Sorumluluk alması beklenen bu futbolcunun böylesine yavaş ve isteksiz oynamasını anlamak güç.Benim kanaatime göre bu Lincoln deplasmanları sevmiyor. İstanbul’daki maçlarda izlediğimiz Lincoln, daha top ayağına gelmeden nereye atacağını bilirdi. Dün üzerinde anlaşılmaz bir ağırlık vardı. Hemen her ikili mücadelede kendini yere bıraktı. Belli ki, Lincoln bu maça hiç ama hiç hazır değildi.
Galatasaray’ın o bildik akıcı futbolundan eser yoktu. İlk yarıda Kayserispor daha çabuk oynayan takımdı. Mehmet Topuz ve Ragıp, hücum adamı Gökhan Ünal’ı kaçırmanın yollarını aradı; zaman zaman da buldular.
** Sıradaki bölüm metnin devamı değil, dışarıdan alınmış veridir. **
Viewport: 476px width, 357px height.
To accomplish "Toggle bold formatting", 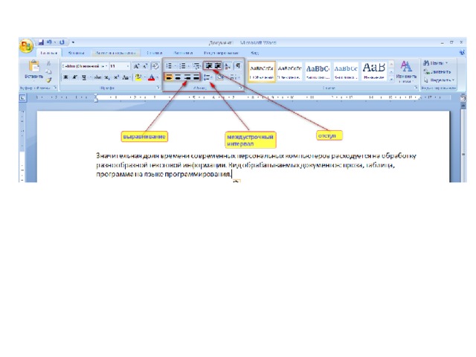I will coord(65,77).
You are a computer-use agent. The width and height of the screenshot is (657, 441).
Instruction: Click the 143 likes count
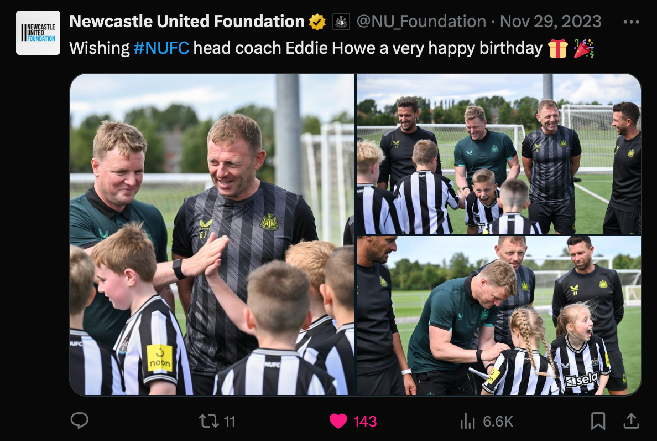(x=365, y=421)
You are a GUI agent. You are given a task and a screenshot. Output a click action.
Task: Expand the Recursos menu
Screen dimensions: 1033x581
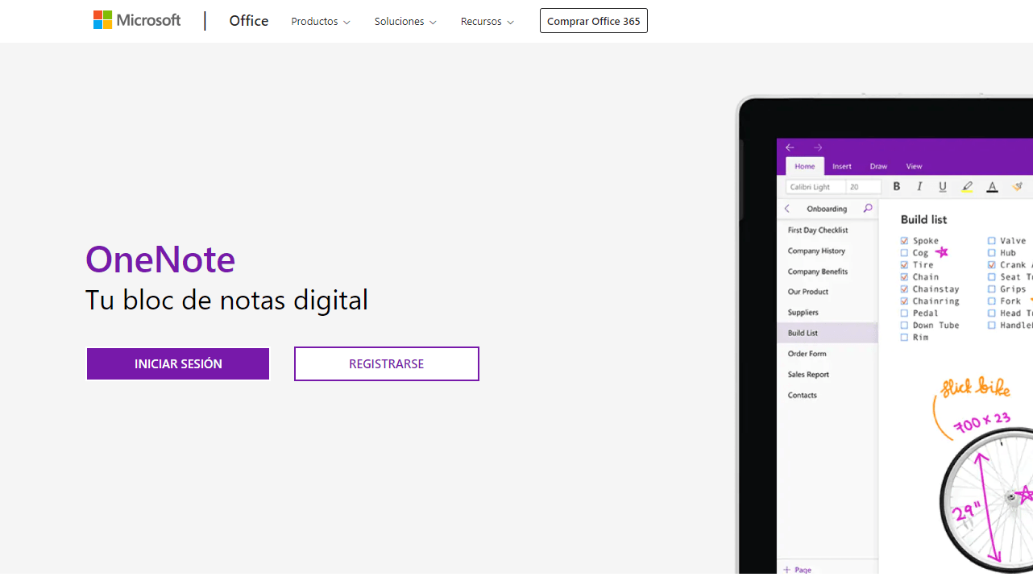(487, 22)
Koca ilk 45 dakikada Galatasaray, Kayserispor kalecisi İvankov’u bir kez bile rahatsız etmedi. Sanki sarı kırmızılıların üzerine kırağı yağmıştı. Dün geceki mücadelede Galatasaray adına tek güzel görüntü; atılan goldü. Sarı kırmızılılar üç pasta gole gittiler. Orta alanda Linderoth’un uzun pası, Lincoln’ün soldan ortası ve Ümit Karan’ın bomboş durumda vurduğu kafa... Hepsi bu kadar...
Feldkamp korkuyordu
Ümit’in golünden sonra oyun hareketlenir diye bekledim. Ama her iki takım da, "1-1 bitse daha iyi olur" havasındaydı. Ne Galatasaray gerçek bir hücum hazırlığına tenezzül etti ne de Kayserispor. Feldkamp saha kenarından, "Orta sahayı kalabalık tutun... Acele etmeyin... Topa basın" diye sık sık ikazlarda bulunuyordu. Belli ki yenilmekten korkuyordu.
Galatasaraylı futbolcular yorgunluğu falan bahane etmesin. Daha önce arı gibi oynayan Galatasaray dün ağır aksaktı. Alıştığımız güzelliklerin hemen hiçbirini göremedik.